Start of Block

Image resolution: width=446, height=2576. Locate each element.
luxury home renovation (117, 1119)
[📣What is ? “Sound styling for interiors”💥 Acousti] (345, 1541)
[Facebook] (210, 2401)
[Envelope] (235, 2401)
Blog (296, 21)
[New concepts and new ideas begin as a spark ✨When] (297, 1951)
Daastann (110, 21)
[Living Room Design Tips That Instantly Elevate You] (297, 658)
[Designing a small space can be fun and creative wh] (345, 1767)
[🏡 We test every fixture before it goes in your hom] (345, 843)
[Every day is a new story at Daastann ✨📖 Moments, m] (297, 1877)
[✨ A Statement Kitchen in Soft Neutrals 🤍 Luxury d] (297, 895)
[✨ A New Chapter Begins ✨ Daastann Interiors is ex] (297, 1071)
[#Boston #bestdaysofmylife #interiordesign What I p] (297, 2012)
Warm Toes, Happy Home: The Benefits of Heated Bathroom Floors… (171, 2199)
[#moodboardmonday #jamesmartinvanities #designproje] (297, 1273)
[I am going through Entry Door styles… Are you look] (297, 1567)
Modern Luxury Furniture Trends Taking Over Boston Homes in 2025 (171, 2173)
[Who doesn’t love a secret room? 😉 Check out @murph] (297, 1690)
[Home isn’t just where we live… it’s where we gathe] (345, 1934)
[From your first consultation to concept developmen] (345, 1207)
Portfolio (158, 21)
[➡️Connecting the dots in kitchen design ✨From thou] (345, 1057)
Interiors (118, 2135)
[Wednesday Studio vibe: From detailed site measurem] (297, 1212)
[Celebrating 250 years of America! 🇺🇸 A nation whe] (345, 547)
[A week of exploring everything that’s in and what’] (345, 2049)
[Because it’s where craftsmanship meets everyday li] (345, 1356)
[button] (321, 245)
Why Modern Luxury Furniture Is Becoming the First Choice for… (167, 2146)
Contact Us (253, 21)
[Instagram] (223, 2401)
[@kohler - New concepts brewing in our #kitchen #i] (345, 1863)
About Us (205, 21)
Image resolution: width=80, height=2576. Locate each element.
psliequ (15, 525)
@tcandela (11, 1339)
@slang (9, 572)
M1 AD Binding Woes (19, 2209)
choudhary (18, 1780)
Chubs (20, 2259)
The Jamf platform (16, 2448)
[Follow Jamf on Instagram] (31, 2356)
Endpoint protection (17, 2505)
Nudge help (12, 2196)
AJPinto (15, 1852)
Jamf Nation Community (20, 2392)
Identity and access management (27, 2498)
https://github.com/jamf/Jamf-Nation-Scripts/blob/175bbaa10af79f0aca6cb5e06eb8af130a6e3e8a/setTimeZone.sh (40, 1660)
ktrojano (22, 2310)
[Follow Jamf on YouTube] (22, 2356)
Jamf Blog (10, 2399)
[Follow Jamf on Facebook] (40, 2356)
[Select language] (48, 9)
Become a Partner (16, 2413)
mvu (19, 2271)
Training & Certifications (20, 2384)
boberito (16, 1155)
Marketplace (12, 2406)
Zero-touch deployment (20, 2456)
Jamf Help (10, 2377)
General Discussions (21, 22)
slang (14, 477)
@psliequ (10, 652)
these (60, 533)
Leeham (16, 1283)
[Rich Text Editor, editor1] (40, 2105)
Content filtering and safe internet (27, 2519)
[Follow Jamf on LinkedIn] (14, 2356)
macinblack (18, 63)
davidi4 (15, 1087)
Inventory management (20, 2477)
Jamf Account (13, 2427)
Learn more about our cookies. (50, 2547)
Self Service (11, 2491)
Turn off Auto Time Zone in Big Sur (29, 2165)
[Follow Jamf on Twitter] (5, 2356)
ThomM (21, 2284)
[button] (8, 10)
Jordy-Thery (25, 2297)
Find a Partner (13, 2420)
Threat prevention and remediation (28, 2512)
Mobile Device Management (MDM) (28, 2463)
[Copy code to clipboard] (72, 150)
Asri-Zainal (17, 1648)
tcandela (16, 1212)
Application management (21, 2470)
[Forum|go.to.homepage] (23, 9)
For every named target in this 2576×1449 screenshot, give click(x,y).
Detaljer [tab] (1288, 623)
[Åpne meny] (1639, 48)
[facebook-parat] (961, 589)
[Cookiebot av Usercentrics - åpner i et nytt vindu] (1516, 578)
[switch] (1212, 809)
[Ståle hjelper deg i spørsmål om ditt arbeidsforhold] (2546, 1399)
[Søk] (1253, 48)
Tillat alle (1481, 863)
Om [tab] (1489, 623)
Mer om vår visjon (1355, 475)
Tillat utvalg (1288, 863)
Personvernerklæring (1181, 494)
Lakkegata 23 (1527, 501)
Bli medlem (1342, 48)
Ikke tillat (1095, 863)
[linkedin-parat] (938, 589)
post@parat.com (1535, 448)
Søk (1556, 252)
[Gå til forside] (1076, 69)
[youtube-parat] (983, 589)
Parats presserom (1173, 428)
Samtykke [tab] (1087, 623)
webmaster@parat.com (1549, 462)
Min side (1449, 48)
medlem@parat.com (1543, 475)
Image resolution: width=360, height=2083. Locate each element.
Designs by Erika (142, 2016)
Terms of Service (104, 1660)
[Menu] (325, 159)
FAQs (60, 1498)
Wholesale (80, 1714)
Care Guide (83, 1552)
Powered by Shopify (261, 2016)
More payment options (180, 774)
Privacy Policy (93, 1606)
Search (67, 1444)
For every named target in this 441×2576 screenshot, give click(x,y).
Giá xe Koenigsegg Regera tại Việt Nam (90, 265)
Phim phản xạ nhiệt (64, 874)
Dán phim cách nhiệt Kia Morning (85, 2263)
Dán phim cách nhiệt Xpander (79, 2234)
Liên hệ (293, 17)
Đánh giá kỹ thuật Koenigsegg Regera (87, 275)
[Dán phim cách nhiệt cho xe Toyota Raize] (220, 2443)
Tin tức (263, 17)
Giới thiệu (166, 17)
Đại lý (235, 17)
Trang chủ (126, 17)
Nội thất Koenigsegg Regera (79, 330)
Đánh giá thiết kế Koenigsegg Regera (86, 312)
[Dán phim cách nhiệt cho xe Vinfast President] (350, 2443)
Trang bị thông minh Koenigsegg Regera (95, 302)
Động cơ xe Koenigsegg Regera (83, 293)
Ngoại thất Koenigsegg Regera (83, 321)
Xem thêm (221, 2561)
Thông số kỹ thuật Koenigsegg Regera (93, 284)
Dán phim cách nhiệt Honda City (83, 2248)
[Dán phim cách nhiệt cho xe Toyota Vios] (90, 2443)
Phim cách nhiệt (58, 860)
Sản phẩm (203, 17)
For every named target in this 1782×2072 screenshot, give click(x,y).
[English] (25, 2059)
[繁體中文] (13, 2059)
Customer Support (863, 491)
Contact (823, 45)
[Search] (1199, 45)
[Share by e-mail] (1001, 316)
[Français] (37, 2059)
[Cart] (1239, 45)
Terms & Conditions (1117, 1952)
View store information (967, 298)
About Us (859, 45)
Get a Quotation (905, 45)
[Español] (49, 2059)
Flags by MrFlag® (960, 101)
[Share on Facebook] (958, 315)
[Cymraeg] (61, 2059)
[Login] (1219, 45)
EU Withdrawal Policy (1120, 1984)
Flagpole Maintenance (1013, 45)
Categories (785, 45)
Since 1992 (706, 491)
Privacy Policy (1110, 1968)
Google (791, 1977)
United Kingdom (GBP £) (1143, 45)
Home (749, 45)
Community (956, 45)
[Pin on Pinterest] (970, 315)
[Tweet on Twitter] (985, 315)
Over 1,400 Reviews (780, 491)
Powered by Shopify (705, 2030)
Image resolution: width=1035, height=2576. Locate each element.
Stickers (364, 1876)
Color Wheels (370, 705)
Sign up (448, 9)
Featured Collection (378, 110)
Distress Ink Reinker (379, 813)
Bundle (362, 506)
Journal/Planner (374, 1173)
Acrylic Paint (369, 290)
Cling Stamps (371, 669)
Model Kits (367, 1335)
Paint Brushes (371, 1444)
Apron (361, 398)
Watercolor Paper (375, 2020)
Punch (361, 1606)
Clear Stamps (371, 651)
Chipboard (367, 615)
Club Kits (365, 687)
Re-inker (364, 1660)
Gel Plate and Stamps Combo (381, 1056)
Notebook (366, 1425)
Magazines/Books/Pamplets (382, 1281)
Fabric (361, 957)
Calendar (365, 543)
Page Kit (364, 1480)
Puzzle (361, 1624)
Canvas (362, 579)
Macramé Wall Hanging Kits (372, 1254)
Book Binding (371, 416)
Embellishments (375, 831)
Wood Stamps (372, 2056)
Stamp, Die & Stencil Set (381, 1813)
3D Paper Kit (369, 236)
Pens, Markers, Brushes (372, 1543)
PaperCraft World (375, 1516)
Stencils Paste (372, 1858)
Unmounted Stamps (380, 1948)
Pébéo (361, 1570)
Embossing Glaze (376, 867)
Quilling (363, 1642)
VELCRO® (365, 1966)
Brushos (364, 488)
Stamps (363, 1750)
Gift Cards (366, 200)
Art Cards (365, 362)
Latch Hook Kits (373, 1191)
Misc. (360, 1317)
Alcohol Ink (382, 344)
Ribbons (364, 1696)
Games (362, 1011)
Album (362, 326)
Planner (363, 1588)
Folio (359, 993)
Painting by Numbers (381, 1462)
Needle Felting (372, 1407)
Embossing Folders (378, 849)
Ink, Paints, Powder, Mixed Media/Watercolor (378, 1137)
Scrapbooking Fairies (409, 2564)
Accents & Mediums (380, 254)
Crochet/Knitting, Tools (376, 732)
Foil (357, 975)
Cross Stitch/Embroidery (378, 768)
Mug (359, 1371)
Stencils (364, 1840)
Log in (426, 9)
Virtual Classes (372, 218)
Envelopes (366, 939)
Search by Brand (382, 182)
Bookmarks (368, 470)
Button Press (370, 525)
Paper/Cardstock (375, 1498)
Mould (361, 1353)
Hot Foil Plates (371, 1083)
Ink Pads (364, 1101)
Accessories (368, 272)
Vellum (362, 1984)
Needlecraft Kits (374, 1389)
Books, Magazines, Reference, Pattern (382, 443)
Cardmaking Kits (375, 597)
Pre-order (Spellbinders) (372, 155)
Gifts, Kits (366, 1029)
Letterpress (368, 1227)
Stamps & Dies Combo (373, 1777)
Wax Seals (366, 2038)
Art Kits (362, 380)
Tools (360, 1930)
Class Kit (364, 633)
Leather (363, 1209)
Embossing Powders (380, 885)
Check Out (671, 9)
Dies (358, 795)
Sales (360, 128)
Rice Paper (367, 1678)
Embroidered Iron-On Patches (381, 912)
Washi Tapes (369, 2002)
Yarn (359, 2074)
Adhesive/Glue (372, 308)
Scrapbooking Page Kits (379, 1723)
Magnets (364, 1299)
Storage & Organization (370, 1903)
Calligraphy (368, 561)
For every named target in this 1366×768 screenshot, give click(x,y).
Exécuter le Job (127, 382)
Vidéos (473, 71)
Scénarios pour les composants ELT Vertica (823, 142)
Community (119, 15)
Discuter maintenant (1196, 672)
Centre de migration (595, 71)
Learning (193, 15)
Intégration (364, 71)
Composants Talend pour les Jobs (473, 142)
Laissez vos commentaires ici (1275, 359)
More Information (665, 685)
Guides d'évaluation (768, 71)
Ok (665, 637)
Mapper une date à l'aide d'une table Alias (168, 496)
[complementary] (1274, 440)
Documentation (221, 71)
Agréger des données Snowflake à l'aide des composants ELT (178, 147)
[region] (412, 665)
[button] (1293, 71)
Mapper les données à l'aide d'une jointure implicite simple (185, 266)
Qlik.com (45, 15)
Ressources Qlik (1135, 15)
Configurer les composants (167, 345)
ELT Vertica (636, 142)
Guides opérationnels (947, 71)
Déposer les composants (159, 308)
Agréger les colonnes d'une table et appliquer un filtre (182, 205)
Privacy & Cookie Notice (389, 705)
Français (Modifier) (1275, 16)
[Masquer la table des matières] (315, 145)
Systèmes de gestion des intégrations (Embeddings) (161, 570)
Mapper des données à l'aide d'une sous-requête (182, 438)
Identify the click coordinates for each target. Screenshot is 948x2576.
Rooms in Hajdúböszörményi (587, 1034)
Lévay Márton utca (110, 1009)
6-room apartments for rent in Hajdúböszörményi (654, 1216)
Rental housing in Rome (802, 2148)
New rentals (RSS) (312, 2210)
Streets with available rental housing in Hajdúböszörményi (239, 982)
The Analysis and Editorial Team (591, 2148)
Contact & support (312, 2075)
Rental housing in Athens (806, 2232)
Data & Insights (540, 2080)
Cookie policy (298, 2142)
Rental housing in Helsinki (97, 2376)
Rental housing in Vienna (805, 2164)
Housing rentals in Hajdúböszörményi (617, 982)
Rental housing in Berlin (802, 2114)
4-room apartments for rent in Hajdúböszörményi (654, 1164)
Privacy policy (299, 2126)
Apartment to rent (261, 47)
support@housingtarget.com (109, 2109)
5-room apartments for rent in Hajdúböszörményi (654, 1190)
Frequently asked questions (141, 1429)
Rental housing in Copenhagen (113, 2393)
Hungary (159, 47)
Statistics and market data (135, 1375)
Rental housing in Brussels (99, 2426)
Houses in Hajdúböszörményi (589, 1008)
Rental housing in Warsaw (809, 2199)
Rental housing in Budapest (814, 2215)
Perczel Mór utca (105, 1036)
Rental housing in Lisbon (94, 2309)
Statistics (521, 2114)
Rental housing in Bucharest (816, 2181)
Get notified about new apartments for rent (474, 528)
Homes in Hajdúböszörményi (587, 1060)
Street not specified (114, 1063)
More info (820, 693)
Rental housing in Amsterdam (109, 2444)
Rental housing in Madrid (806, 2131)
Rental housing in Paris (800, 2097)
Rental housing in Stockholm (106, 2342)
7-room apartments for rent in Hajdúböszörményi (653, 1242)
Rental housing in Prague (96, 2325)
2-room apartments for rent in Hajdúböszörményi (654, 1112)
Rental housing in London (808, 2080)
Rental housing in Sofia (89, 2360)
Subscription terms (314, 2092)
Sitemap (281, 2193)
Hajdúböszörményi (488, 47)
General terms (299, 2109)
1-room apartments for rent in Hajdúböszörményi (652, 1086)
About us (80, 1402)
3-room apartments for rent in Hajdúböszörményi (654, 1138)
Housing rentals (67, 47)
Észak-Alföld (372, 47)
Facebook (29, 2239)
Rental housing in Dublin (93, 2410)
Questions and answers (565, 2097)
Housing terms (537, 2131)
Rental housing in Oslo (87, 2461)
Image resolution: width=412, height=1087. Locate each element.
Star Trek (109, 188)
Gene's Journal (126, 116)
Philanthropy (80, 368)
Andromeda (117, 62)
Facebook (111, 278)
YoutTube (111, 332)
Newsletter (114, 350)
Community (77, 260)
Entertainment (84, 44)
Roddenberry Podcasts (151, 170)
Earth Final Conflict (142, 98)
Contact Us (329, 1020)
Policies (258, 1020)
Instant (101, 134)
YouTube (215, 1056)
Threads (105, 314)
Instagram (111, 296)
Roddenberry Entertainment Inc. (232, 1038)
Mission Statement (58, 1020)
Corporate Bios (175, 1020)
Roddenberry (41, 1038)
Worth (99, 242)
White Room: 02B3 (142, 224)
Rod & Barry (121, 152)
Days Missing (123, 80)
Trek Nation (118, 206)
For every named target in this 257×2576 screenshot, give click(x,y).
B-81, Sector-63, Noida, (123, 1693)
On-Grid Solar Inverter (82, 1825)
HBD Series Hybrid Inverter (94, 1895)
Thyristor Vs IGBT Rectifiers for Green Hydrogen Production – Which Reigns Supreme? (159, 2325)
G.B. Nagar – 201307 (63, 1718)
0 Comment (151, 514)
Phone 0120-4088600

End of Block

# [TASK ITEM]
The answer must be every line from the records above that contains the word "Kits", copied out.

# [ANSWER]
Model Kits (367, 1335)
Club Kits (365, 687)
Macramé Wall Hanging Kits (372, 1254)
Latch Hook Kits (373, 1191)
Needlecraft Kits (374, 1389)
Cardmaking Kits (375, 597)
Gifts, Kits (366, 1029)
Art Kits (362, 380)
Scrapbooking Page Kits (379, 1723)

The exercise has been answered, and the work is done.